Parmi les 45 indicateurs utilisés pour traquer les avancées et les reculs de la calotte glaciaire : les cercles dans le tronc des arbres, les sédiments au fond de l’eau et des bulles d’air emprisonnées dans la glace. Ces indicateurs ne permettent toutefois pas d’avoir des mesures fiables au-delà de 1500 ans, d’où le fait que les glaciologues préfèrent s’en tenir à des mesures qui sont plus près de nous. C’est ainsi qu’ils peuvent dire avec davantage de précision que la température de l’air dans l’Arctique, pour l’année prenant fin le 30 septembre 2017, était la deuxième plus chaude depuis 1900 ; que le pourcentage de « vieille » glace recouvrant l’océan Arctique — c’est-à-dire une glace qui n’a pas eu le temps de fondre d’un hiver à l’autre — ne représentait plus que 21 % de la glace arctique totale, contre 45 % en 1985 ; mais que, par contre, un printemps et un été plus froids cette année avaient entraîné un « rebond » de la couverture de neige dans l’Arctique sibérien.
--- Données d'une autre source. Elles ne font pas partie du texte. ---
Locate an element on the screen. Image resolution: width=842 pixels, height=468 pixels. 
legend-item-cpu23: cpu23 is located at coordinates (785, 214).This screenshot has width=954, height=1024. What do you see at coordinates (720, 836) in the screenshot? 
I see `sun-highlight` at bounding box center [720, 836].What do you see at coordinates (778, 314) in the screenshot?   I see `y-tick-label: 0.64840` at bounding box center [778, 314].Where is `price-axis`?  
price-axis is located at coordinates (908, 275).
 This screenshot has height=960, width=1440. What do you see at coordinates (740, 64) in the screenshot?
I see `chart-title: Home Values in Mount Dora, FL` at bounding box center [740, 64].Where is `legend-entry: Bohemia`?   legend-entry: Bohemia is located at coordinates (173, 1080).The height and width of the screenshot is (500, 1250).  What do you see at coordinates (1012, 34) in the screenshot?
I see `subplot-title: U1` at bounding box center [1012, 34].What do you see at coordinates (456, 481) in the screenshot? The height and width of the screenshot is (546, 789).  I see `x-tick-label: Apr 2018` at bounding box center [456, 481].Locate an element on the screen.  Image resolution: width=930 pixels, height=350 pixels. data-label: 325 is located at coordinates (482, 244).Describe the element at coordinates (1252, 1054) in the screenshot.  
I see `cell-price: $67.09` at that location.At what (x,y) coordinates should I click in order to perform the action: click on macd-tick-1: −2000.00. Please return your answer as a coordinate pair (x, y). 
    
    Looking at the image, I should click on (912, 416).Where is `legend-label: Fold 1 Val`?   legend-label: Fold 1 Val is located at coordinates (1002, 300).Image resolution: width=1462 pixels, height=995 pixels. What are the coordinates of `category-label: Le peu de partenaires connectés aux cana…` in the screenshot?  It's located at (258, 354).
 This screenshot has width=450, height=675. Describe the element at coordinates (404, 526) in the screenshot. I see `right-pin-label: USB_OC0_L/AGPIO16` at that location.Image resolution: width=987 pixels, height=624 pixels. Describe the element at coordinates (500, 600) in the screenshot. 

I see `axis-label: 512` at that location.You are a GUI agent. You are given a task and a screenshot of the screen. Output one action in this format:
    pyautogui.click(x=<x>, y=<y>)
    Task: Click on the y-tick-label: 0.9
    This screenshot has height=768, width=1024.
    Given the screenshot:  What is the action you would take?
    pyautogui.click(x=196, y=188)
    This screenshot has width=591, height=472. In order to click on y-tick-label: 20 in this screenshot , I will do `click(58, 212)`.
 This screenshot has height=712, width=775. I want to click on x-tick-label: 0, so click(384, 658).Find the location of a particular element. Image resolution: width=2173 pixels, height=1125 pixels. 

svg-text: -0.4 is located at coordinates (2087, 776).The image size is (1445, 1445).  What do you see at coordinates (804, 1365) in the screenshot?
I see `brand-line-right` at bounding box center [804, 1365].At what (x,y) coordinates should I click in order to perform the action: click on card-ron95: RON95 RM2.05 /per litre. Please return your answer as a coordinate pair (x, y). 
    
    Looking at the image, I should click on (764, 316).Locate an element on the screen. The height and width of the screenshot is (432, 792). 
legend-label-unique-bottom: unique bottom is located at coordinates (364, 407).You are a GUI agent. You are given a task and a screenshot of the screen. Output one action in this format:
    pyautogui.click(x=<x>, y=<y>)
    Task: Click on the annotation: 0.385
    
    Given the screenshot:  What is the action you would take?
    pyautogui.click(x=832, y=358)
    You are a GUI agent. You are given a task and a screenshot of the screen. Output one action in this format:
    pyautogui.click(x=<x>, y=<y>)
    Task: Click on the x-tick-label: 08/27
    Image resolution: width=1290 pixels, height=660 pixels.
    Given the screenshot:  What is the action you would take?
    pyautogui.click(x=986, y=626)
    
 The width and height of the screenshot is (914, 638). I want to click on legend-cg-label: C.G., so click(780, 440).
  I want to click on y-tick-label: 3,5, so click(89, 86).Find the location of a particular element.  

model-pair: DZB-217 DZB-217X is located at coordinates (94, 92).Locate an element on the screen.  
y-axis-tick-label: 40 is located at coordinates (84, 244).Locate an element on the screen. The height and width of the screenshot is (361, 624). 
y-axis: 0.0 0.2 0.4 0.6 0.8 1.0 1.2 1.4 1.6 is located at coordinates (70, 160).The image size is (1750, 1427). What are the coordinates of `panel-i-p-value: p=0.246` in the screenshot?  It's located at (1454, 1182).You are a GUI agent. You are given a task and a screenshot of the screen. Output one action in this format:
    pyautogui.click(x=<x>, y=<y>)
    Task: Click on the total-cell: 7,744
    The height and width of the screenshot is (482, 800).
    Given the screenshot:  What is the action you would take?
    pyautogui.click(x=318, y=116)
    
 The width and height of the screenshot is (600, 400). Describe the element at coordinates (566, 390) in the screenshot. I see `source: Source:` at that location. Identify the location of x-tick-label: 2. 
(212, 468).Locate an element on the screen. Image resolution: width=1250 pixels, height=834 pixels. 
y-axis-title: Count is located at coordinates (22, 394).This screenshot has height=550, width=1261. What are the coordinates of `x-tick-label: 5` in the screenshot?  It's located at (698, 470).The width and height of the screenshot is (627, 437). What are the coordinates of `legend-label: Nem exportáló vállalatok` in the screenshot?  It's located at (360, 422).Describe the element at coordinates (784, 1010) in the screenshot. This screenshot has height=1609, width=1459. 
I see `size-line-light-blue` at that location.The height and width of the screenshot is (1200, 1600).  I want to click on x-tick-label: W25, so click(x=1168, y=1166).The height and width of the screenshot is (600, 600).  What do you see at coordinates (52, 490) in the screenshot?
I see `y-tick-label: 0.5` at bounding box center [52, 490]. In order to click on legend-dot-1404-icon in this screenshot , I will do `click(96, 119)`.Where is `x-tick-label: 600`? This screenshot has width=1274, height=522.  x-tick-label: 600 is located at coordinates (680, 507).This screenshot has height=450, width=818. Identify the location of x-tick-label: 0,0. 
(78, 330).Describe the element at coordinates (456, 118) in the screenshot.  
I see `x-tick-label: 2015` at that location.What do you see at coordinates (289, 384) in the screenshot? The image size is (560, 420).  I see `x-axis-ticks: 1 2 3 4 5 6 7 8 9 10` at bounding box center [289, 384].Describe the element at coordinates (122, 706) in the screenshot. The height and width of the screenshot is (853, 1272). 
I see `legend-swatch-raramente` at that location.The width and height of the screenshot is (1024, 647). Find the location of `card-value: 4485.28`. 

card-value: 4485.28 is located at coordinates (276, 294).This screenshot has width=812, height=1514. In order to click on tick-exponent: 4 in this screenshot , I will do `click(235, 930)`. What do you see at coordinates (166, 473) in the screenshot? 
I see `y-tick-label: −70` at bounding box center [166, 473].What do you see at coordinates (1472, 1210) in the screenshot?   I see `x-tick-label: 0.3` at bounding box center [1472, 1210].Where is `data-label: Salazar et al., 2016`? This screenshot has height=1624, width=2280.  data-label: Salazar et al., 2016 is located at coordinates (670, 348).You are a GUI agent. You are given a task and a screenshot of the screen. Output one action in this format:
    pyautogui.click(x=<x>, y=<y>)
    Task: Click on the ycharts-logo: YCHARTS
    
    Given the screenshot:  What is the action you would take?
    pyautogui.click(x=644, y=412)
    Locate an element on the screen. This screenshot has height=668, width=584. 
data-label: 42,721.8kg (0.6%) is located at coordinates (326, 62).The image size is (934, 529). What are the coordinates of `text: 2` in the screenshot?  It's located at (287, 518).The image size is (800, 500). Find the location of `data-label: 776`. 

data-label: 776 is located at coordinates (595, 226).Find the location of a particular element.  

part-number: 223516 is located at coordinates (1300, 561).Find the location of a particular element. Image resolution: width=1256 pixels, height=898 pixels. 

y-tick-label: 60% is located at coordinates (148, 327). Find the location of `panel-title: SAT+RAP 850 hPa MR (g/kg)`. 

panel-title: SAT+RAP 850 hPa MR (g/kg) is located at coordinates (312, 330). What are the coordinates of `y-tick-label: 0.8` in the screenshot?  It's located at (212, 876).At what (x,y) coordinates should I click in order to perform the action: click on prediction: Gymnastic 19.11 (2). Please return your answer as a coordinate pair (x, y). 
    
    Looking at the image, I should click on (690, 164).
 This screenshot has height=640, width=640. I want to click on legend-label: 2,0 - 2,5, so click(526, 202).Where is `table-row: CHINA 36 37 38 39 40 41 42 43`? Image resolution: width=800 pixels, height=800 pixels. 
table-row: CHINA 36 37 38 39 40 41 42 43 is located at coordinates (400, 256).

Ces chiffres et d’autres proviennent de la dernière édition du Arctic Report Card, un rapport publié chaque année depuis 2006 par le Programme arctique de l’Agence américaine des océans et de l’atmosphère (NOAA) et dévoilé cette semaine pendant le congrès de l’Union géophysique américaine. Le printemps et l’été plus froids, y lit-on, ne sont pas suffisants pour inverser la tendance : les observations de 2017 « continuent d’indiquer que le système environnemental arctique a atteint une “nouvelle normale” caractérisée par des pertes à long terme de l’étendue et de l’épaisseur de la couverture de glace sur l’océan ».